§ EXERCISE INSTRUCTIONS:
Find each line in the records below that contains the string "input" and copy those lines.
++++ MATERIAL SUPPLIED
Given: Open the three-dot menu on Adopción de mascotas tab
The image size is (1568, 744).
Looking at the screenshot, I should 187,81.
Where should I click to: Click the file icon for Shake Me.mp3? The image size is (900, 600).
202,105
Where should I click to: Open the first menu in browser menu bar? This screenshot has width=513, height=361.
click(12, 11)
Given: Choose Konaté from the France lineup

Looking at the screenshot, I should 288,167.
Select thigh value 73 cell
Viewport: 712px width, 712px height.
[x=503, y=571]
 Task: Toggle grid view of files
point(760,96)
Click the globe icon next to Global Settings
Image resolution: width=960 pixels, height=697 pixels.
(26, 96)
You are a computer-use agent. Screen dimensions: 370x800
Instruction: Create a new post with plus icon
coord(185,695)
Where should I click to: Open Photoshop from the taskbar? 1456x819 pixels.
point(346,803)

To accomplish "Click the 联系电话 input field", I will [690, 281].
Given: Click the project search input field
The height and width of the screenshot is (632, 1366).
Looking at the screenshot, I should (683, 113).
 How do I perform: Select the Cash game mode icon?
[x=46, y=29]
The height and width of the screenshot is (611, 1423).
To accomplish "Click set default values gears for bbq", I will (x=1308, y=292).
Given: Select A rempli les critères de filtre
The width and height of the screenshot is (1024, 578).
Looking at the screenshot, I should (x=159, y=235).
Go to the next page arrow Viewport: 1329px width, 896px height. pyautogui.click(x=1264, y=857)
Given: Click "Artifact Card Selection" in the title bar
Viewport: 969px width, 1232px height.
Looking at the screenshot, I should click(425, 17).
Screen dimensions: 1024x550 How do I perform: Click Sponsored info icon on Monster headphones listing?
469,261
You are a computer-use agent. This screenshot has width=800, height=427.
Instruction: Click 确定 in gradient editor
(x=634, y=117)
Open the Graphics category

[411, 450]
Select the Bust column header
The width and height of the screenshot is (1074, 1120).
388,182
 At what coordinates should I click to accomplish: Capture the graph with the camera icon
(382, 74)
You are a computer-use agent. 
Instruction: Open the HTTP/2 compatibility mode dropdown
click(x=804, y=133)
++++++++
§ FULL ANSWER:
To accomplish "Click the 联系电话 input field", I will [690, 281].
Given: Click the project search input field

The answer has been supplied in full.